The first people you call should be the financial aid officers at the individual schools you are considering. They can explain the full range of options offered by their school and may also be able to provide some information on the limited outside funding sources available. Financial aid strategies and policies vary from school to school, so it is important to ask each school about the specifics of their various options and see how these options fit within your financial planning.
Here are some tips to help your family finance the right school for your child.
1. Look into financial aid.
Most schools consider applications for admission and financial aid separately. That means asking for aid won’t hurt your child’s chances of getting in. If you’re going to ask for aid, do so early. Missing deadlines will hurt your chances. And remember, not all private schools charge five-figure tuitions. Almost half of Hawaii’s private schools have tuitions of less than $6,000 a year.
2. Look into lines of credit.
Some schools will allow you to put tuition and fees on a credit card. This may have some side benefits—many cards offer airline miles or other rewards.
You can get a loan. Some banks and credit unions will give you a favorable rate on a tuition loan.
If you are thinking of financing long term, your best bet may be a home equity line of credit. There may be certain tax advantages to borrowing against your home, and you may have the ability to make interest-only payments for an extended term.

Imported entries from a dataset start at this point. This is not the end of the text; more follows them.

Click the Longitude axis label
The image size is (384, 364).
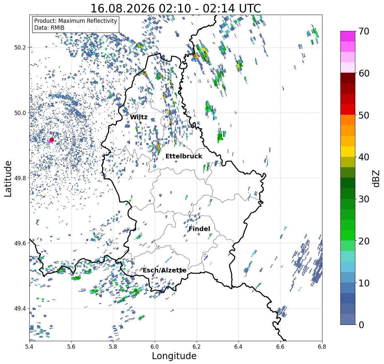174,356
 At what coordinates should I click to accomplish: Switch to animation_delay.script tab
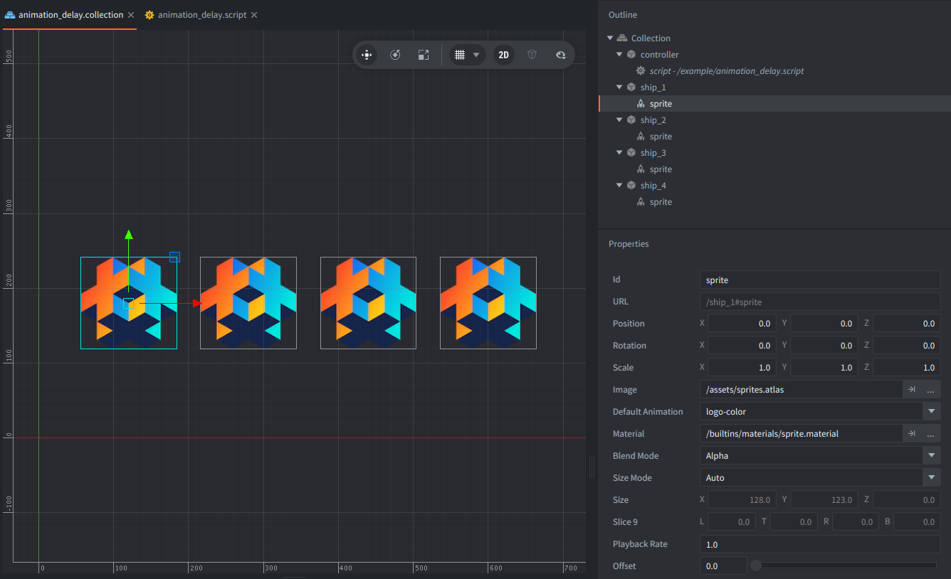[x=201, y=15]
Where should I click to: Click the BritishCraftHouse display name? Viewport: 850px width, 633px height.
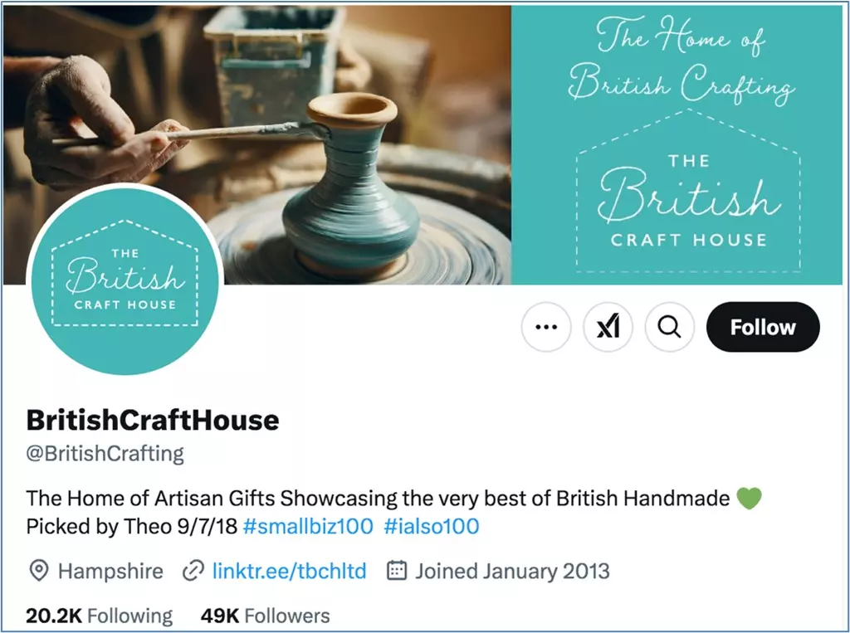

Most financial institutions offer some equity lines of credit, and interest rates remain low. The downside, of course: Any money borrowed against equity puts your home at risk, should you face financial reversals.
3. Set up a Coverdell Education Savings Account.

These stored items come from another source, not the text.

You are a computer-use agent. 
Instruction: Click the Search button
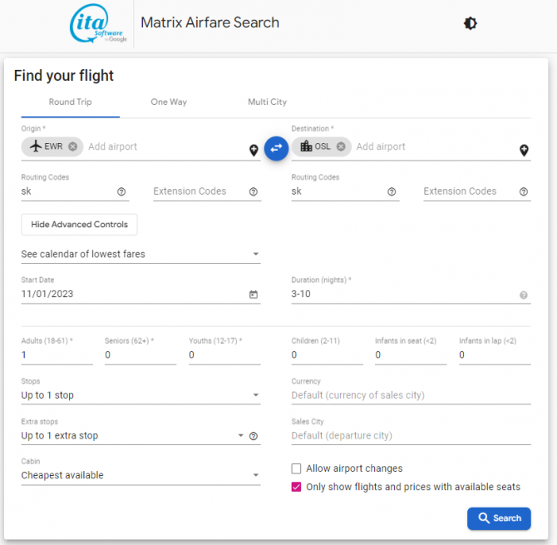point(499,518)
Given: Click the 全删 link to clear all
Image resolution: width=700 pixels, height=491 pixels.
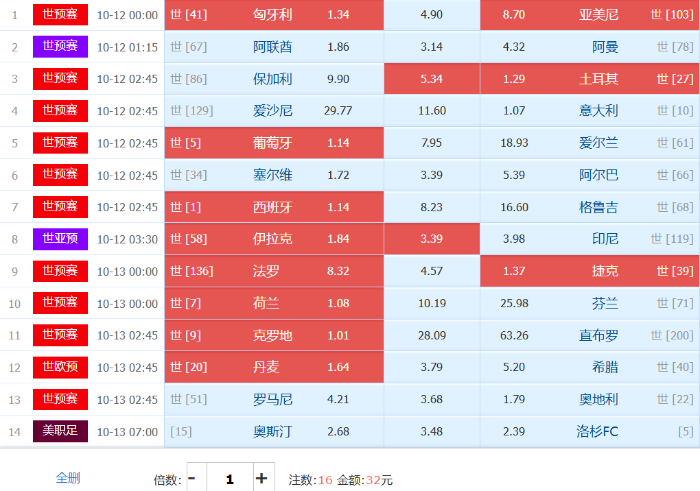Looking at the screenshot, I should point(68,478).
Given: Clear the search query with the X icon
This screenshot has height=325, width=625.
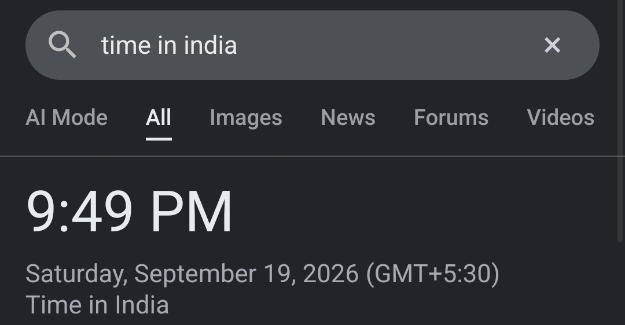Looking at the screenshot, I should 552,45.
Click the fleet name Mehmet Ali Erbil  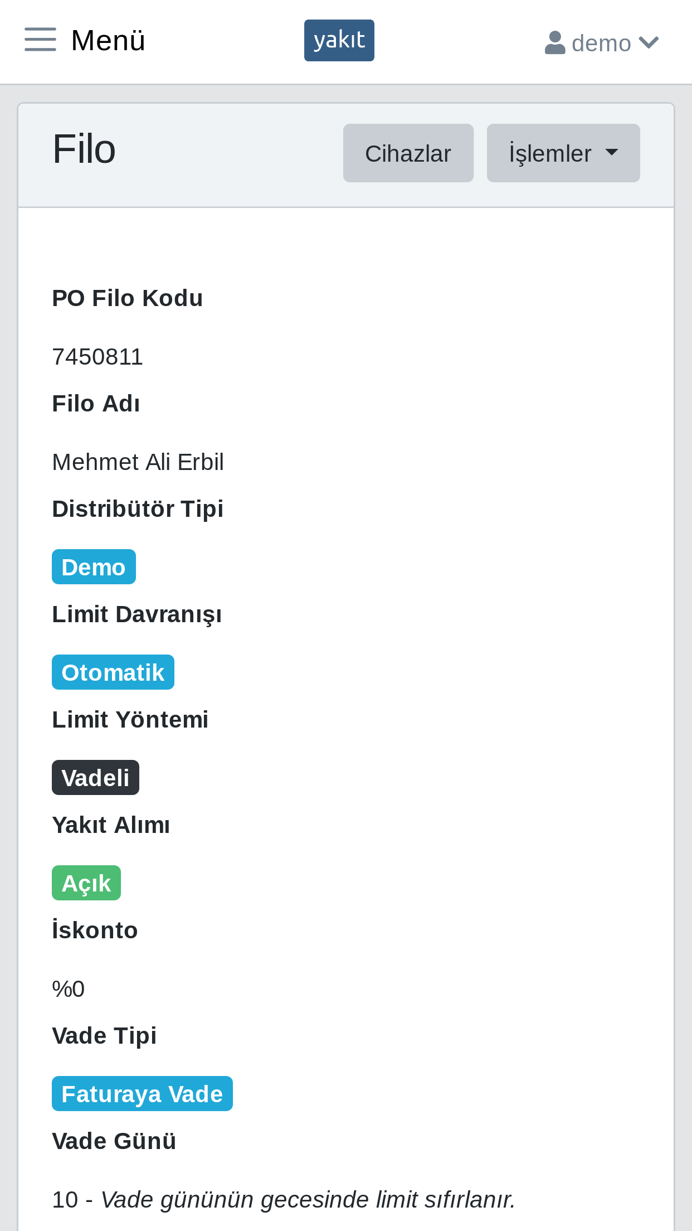pos(138,462)
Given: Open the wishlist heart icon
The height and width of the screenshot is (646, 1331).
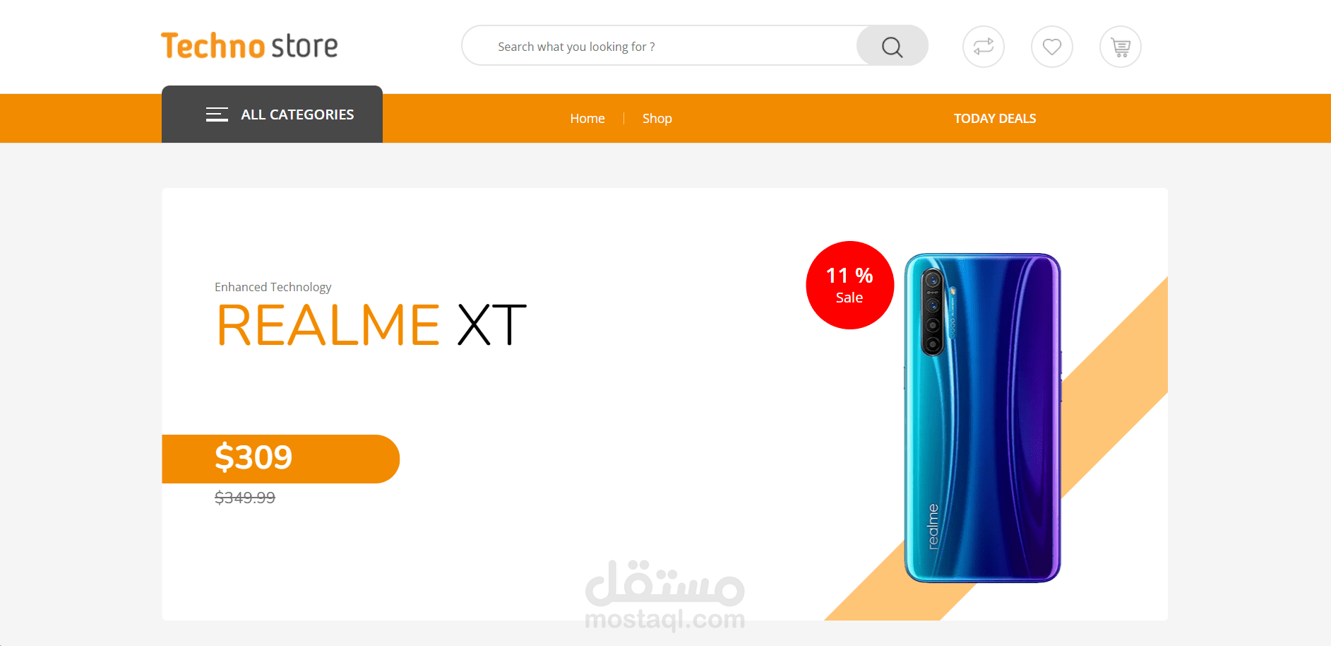Looking at the screenshot, I should point(1051,47).
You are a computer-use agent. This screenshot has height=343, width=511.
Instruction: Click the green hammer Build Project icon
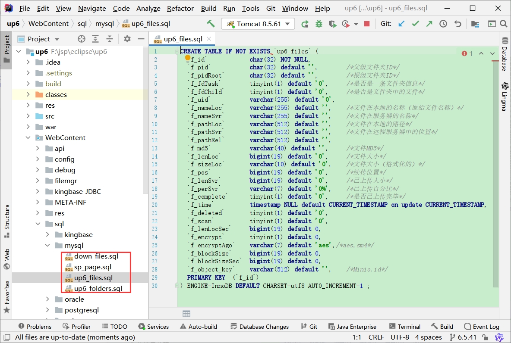211,24
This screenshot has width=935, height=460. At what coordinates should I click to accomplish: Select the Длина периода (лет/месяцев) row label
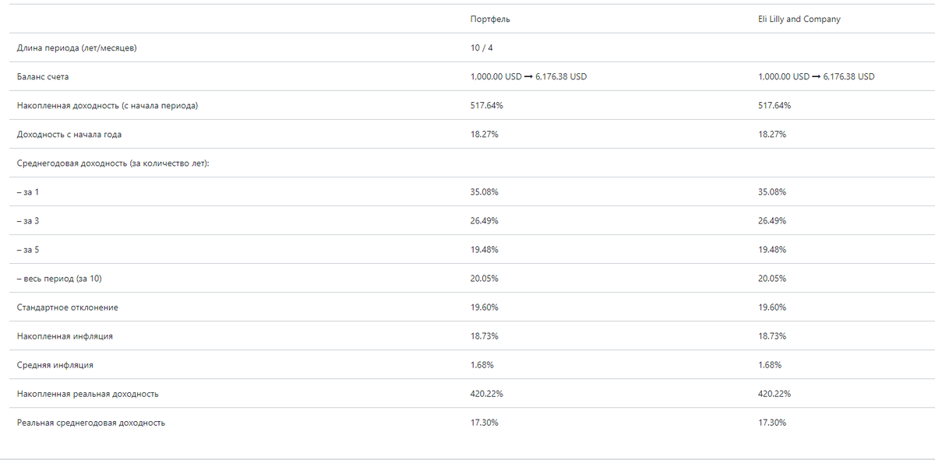[x=78, y=48]
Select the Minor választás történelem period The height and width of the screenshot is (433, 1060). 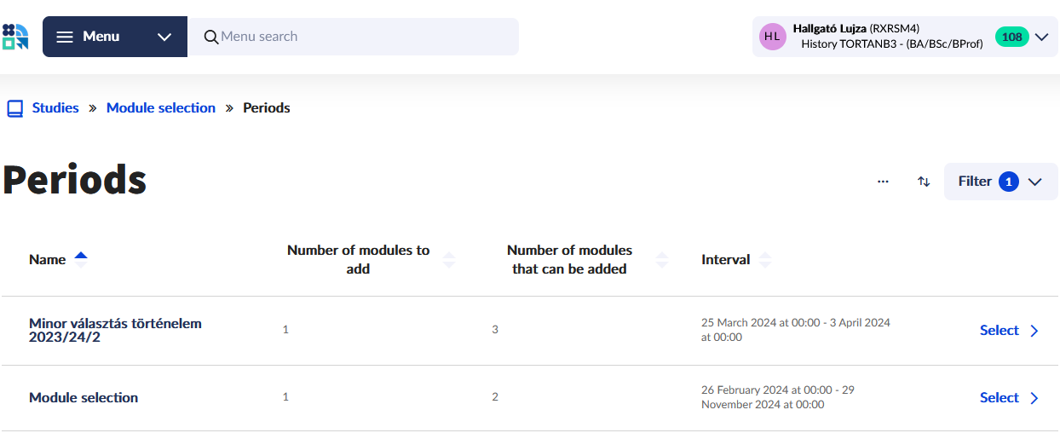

Coverdell ESAs replace what used to be called Education IRAs. In 2002, the law was changed to make the accounts more attractive. As with anything tied to the IRS code, the rules for a Coverdell ESA can get a bit complex.
Unlike an IRA, you can’t use a Coverdell ESA to defer taxes on your income. However, you can contribute up to $2,000 per child to an account per year. Any earnings on the money are tax-free when they are used for educational expenses.
Coverdell accounts aren’t just for college. You can use a Coverdell account to pay the costs of elementary or secondary education, in public, private or religious institutions. These costs are fairly broadly defined and include uniforms, supplies and computers.
You don’t have to be a parent to establish a Coverdell ESA. You can contribute to the education of a niece, a cousin, a grandchild, even a neighbor’s or friend’s child. The only sticky point: No single child can receive more than $2,000 in contributions in a year, no matter who makes them.
There are income limitations. If you make more than $190,000 a year as a couple (or $95,000 as a single filer), the amount you can contribute is reduced. If you make more than $220,000 a year as a couple (or $110,000 as a single filer), you can’t contribute at all.
However, in one of those weird quirks of the tax laws, you can–even if you’re over the income limits–give the child the $2,000. The child can then make the contribution to the account, presuming, of course, that he or she doesn’t have $95,000 a year in other income. You’re right: This makes no sense. It does, however, follow the letter of the law. There may be gift tax restrictions if you give other money to the child.
Your contributions have to be in cash, and you must set up the account specifically as a Coverdell ESA, at any bank or IRS-approved financial institution.
You can either maintain control of the account or turn it over to your child when he/she turns 18. All funds have to be spent by the time the child turns 30. But, the account can be transferred to another family member under age 30, and family is fairly broadly defined.
4. Look into your tax situation.
In addition to Coverdell accounts, there are other education tax breaks. A number have income restrictions and most apply to higher education, but some may be relevant to you if you’re paying for private school.
The best overview is IRS Publication 970, “Tax Benefits for Education.” You can download a copy at http://www.irs.gov/pub/irs-pdf/p970.pdf. Fair warning: “Tax Benefits for Education” is 83 pages long and less fun to read than a Harry Potter book. If IRS publications give you a headache, you might just ask a tax adviser.